Fortunately, the new Head at the school has some common sense and has banned the giving out of sweets on birthdays. Now children take in a new book for the class bookshelves, which we label from the child, as a gift to their class. In the infants the teacher then reads the book to the class at the end of the day - in the juniors it goes onto the class bookshelves for the children to read whenever they like. A much nicer idea all round imho.

We do still get it occasionally with party bag stuff, but again my dcs know we have nicer treats in the tin at home and are always happy to swap.

Ds1 isn't allowed gluten either and on bake-sale days he buys a cake to bring home for his little sister, then eats the alternative home-made gluten-free one I have provided for him. He doesn't have a problem with this at all.

exoticfruits · 07/04/2011 22:30

I think that you will find that as the DCs get wise to it they eat them before they leave the classroom! (or some will)

ratspeaker · 07/04/2011 22:34

OP
do you feel the same when a parent refuses the child's sweet due to religious reasons?
ie they keep kosher or they are Muslim, there's a lot of sweets use pork geletine
That too is a parent imposing their belief on a child

MikeOxstiff · 08/04/2011 10:13

ratspeaker
religious reasons and health reasons not to eat meat are ok but to refuse your child a still warm pork pie to eat with the jelly runing down your chin just because you choose to be veggie is just not on
Most sweets use beef geletine and are kosher/halal

OP posts:
Yukana · 08/04/2011 11:33

I wouldn't call Vegetarians or Vegans cruel. I may be vegetarian temporarily whilst pregnant and go back to vegan when my daughter is born, but even if I did bring her up as a vegetarian I would give her vegetarian sweets. There are plenty of alternatives if you know where to look!

I wasn't vegetarian/vegan my entire life but I do prefer the alternatives myself. :)

edam · 08/04/2011 12:04

Right, so principles and morals are worth of respect only if they are inspired by religion? That doesn't really make sense, Mike. My moral stance is just as important to me as the moral values of an observant Jew or Muslim are to them. Perhaps even more so as I've worked this stuff out for myself, rather than following a ready-made set of rules handed down from someone in authority.

edam · 08/04/2011 12:06

And it's a bit arse over tit to call vegetarians cruel when the whole point is they object to the cruelty of animal slaughter.
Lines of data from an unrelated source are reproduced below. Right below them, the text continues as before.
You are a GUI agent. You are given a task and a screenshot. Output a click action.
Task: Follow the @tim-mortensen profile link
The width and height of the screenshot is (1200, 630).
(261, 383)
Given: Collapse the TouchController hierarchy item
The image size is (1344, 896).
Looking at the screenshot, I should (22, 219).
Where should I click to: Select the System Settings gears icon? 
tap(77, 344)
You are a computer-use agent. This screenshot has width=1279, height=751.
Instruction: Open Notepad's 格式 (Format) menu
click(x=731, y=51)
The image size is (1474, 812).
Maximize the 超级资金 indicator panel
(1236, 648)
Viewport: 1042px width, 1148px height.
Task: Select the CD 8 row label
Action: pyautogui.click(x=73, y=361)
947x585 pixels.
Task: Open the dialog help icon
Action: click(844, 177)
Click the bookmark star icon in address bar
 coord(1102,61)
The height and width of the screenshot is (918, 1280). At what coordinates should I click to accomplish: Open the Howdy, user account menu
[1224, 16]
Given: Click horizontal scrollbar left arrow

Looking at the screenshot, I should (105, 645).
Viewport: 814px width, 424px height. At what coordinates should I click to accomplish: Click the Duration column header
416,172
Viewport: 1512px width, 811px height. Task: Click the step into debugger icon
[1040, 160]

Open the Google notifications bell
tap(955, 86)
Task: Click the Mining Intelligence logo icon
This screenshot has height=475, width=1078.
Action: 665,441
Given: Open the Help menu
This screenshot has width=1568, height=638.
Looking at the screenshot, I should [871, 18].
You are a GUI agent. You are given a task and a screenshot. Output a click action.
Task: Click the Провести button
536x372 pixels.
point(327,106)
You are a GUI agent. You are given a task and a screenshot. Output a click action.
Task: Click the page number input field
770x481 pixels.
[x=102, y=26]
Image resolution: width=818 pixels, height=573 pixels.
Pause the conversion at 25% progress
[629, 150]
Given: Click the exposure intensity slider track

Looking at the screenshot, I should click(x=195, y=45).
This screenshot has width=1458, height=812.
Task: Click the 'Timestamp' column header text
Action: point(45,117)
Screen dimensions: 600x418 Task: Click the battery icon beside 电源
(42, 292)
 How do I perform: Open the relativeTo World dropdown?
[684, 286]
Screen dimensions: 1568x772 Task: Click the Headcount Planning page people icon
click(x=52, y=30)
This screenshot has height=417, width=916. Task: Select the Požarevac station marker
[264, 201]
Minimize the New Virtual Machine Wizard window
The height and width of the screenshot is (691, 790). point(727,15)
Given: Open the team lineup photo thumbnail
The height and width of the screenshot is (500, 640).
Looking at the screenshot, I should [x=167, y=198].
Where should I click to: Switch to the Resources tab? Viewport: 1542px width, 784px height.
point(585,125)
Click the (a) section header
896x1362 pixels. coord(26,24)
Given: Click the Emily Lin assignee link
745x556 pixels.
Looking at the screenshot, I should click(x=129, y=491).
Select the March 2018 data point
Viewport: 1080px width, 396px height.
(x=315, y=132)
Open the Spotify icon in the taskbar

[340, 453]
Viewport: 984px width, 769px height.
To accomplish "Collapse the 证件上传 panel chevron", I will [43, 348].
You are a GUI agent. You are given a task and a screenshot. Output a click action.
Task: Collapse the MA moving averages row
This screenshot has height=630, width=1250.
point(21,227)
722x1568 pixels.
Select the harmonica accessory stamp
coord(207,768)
EricNorthmansMistress · 08/04/2011 12:13

shouldnt the children be left to decide if they want to be veggie when they are older?
Who are we to impose our veiws onto children

shouldnt the children be left to decide if they want to be MEAT EATERS when they are older?
Who are we to impose our veiws onto children

See?

trulyscrumptious43 · 08/04/2011 12:29

Yes totally, the children should decide whether they are veggie or not. So they must have an informed choice, which means being aware that the food they eat is from an animal that was killed. Modern packaging and processing fosters the idea that these food products come from somewhere far removed from animal sources.
I suspect that 'leaving them to make their own minds up when they are older' would mean giving them meat to eat until they are old enough to question it. A bit like encouraging children to believe in god until they are old enough to question it.

Do you know what?
There is no god.
Jelly sweets are made from dead animals.

And that's the truth.

jellybeansontoast · 08/04/2011 12:39

Actually the vast majority of jelly sweets do use pork gelatin, not beef. It is also used in actual jelly. The fact that the others use beef is beside the point - if one keeps kosher or eats only halal, then the beef in the sweets won't be kosher or halal so you wouldn't be able to eat it anyway.

The only sweets which are kosher are ones which are officially marked as kosher and usually available in specialist shops.

I'm veggie, I was brought up veggie and I have had plenty of opportunities not to be one. Aside from a little idle curiosity, I really have no desire to eat meat, and that is entirely my choice. I would take those sweets away from my child and replace them with something nicer. If when they were older they wanted to eat them, fine. Their choice.